GIVEN INSTRUCTION: Would you print the items verbatim, from the line containing "994x441 pixels. Task: Click" through the line containing "Action: click(x=90, y=72)", with both of those lines included and the pictures omitted?

------ DATA EXTRACT ------

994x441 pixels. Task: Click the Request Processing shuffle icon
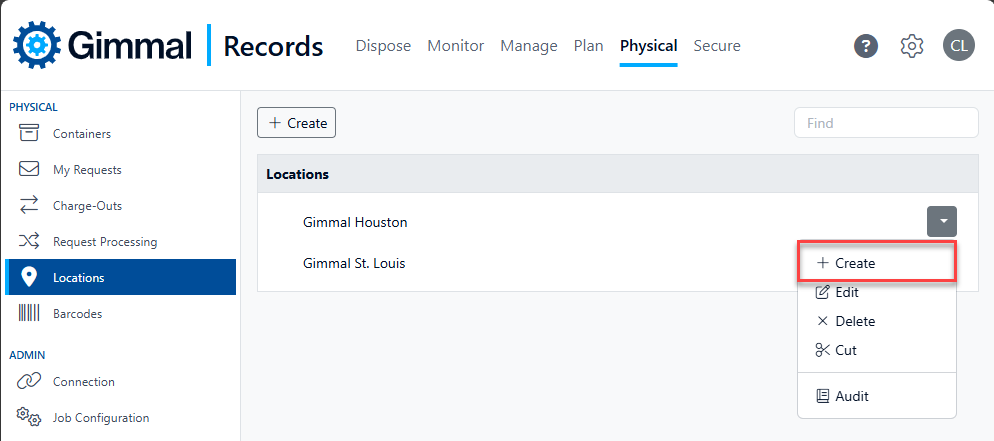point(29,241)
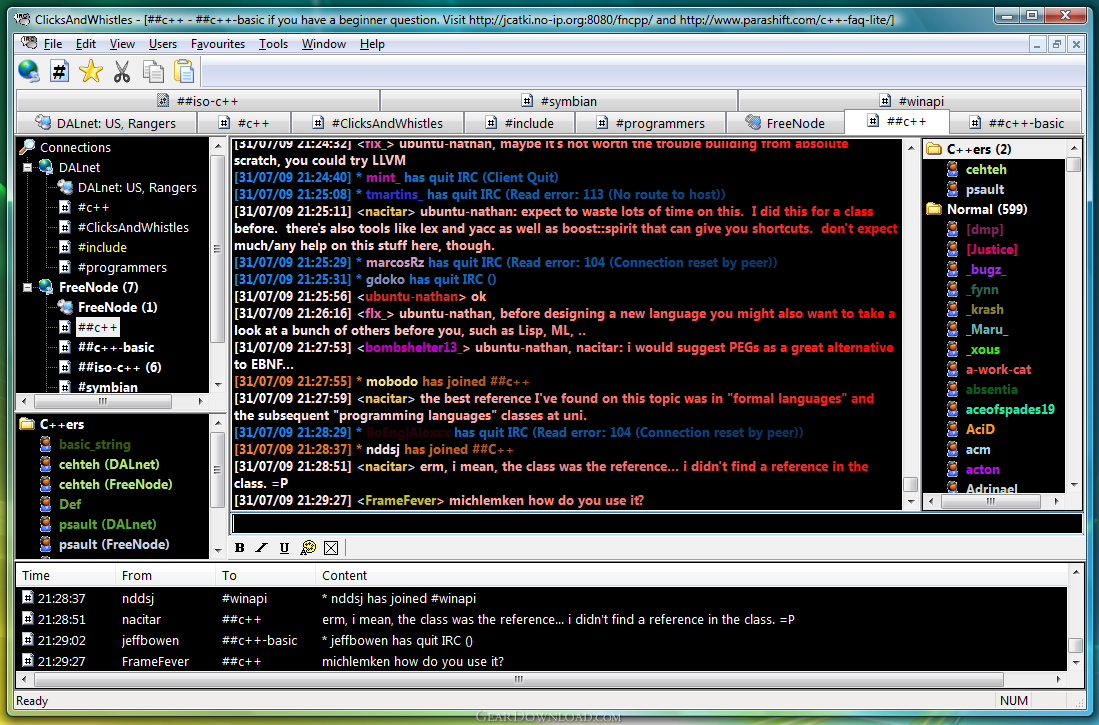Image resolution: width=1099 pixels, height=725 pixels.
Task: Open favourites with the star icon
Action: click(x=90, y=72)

------
------ DATA EXTRACT ------

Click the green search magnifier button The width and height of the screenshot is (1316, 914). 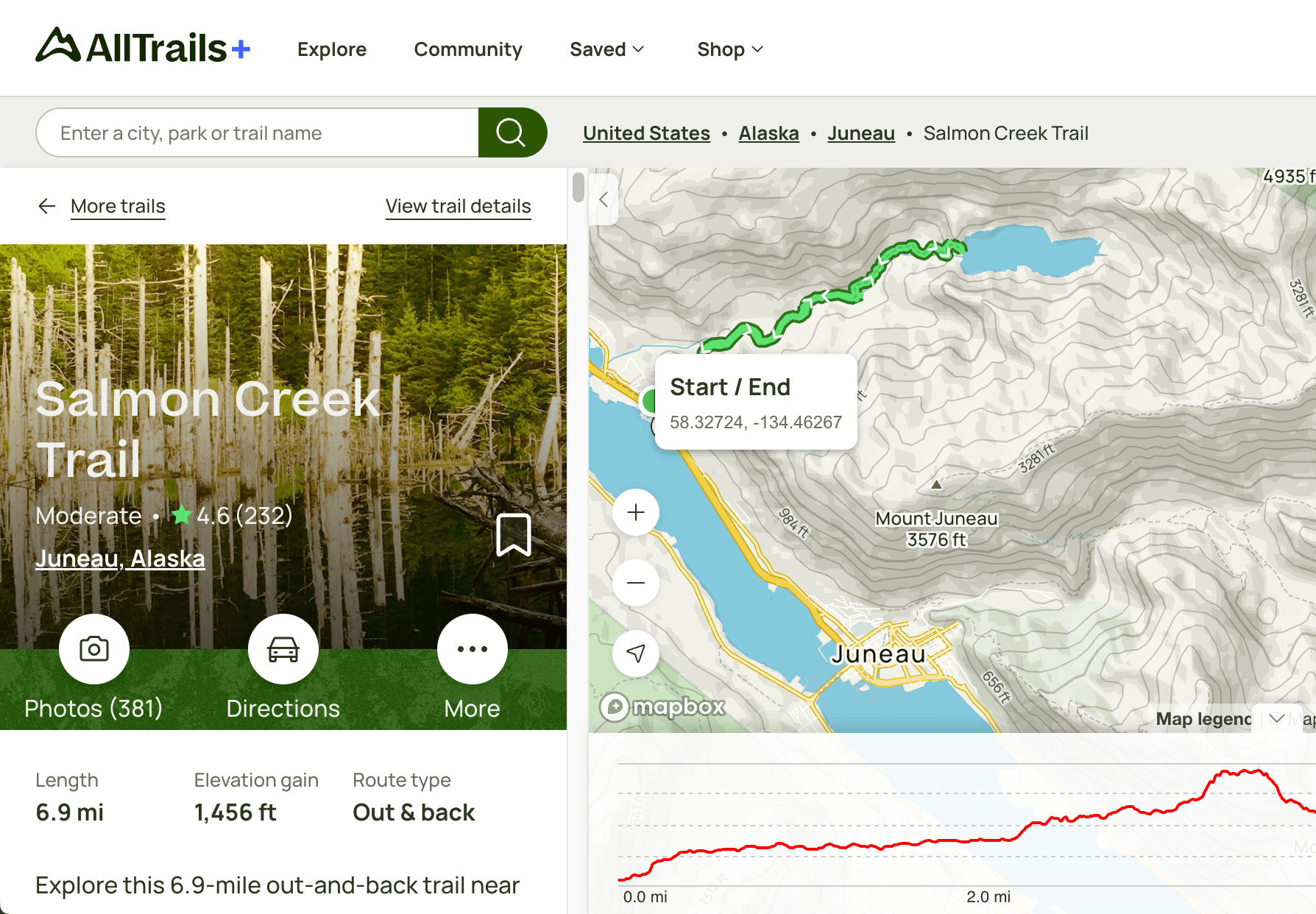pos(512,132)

------

ANSWER TO THIS PROBLEM:
994x441 pixels. Task: Click the Request Processing shuffle icon
point(29,241)
Image resolution: width=1099 pixels, height=725 pixels.
Task: Open favourites with the star icon
Action: click(x=90, y=72)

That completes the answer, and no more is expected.